Wayne R. LaFave (born 1931) is an American legal scholar who specializes in the Fourth Amendment to the U.S. Constitution and serves as the David C. Baum Professor of Law Emeritus at the University of Illinois College of Law.

==Life and career==
LaFave was born in 1931. He attended the University of Wisconsin as an undergraduate, then studied at the University of Wisconsin Law School, where he earned Bachelor of Laws and Doctor of Juridical Science degrees.

He has been a faculty member at the University of Illinois College of Law since 1961. He was the first associate dean and the first named professor at the College. He has also taught at the University of Michigan Law School and Villanova University. He is a recognized expert on the Fourth Amendment law and has published a multi-volume treatise on the subject called Search and Seizure.
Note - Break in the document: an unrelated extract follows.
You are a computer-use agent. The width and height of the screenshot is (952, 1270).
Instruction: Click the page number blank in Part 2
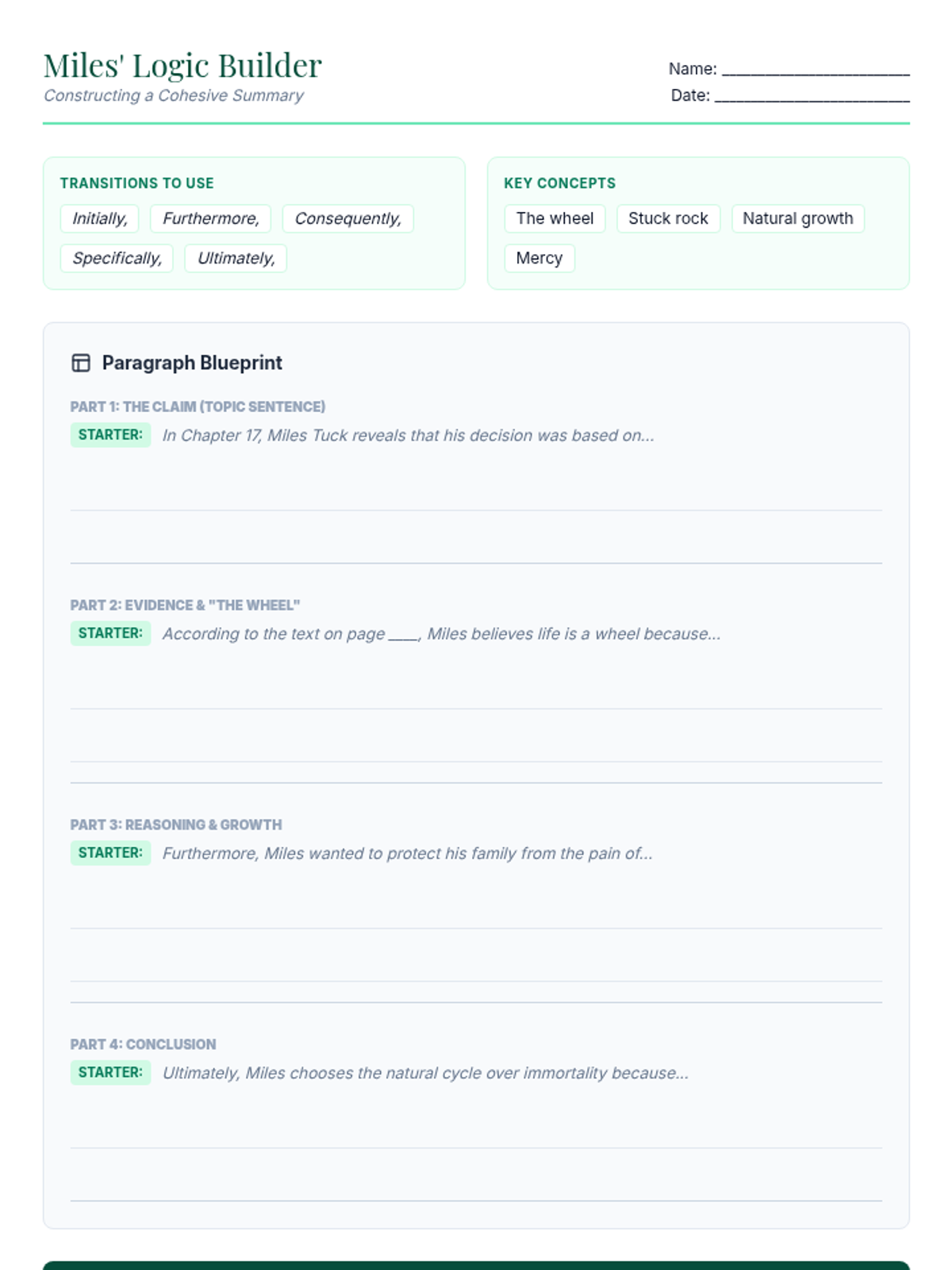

He has co-authored a seven volume treatise on Criminal Procedure. He is also the author of the Modern Criminal Law casebook and the Criminal Law hornbook. His three-volume treatise on Substantive Criminal Law – first published in 1986 (in two volumes, co-authored with Austin W. Scott) and in its third edition (2018) as of 2022, of which the hornbook is an abridgement – is generally considered the standard contemporary reference on the subject, having been cited at least 40 times in decisions of the U.S. Supreme Court.